Releasing Medical Records

A person’s medical information can not be made available to just anyone; There are rules, laws and protocols in place which stipulate who and how someone’s medical statement can be accessed. It is a confidentiality issue, so there are strict guidelines while dealing with medical records release.

According to Mental Capacity Act 2005, medical information of an incapacitated person can be given only when it is in the patient’s best interest or there is a lawful reason for doing so. In case a serious mental or physical harm is judged likely, the information should not be shared. An attorney or a person with the powers of attorney, as the patient’s representative, has the legal right to the medical information if it is relevant to the case.

The duty of confidentiality continues to exist even after the death of the patient as per the Access to Health Records Act of 1990. Access to the medical records, however, is permitted to the deceased’s personal representative and to those having claims arising from the death of the patient. 

Release of Patient Information

There may arise an occasion when a patient’s medical information has to be released without their consent. This could possibly be in case the patient lacks the capacity to consent, being a victim of abuse or neglect, and the disclosure is in the best interest of the patient. The disclosure without the patient’s consent can also be given when there is a reason to believe that the disclosure is in wider public interest, when it may be necessary to protect the patient from the risk of harm, or when the patient can harm others.

In some cases, the disclosure may be required by law. For instance, there could be a statutory obligation to make the disclosure or against disclosure notice by a statutory authority.

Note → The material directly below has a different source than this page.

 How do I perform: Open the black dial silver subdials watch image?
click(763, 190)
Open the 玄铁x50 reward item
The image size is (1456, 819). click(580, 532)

In all of these cases, only a minimum amount of information is necessary to comply with notice or order must be disclosed.

Generally, the disclosure follows the principle that the disclosure must be in the patient’s overall interest and the disclosure must not cause physical and mental harm to the patient. The disclosure is also mandatory if there is a legal requirement. Also, it is not necessary for the patient to consent to disclosure if the patient is not in a position to give the consent for any reason including medical condition.

Sharing Information with Third- Parties 

Sometimes personal health information needs to be shared in the best interest of the patient. The need-to-know basis is applicable when nurses, physiotherapists, doctors, and other health professionals attending on the patient need health information of the patient. However, the patient should be made aware that he or she has the right to withhold or not give consent if desired. If the patient wants certain extremely sensitive information not to be shared, this should, under most circumstances, be respected. But if not sharing information can harm the patient or cause their death, the information should be shared. 

The deceased’s relatives have no right to release the information to the third parties if the deceased didn’t want the information to be given out.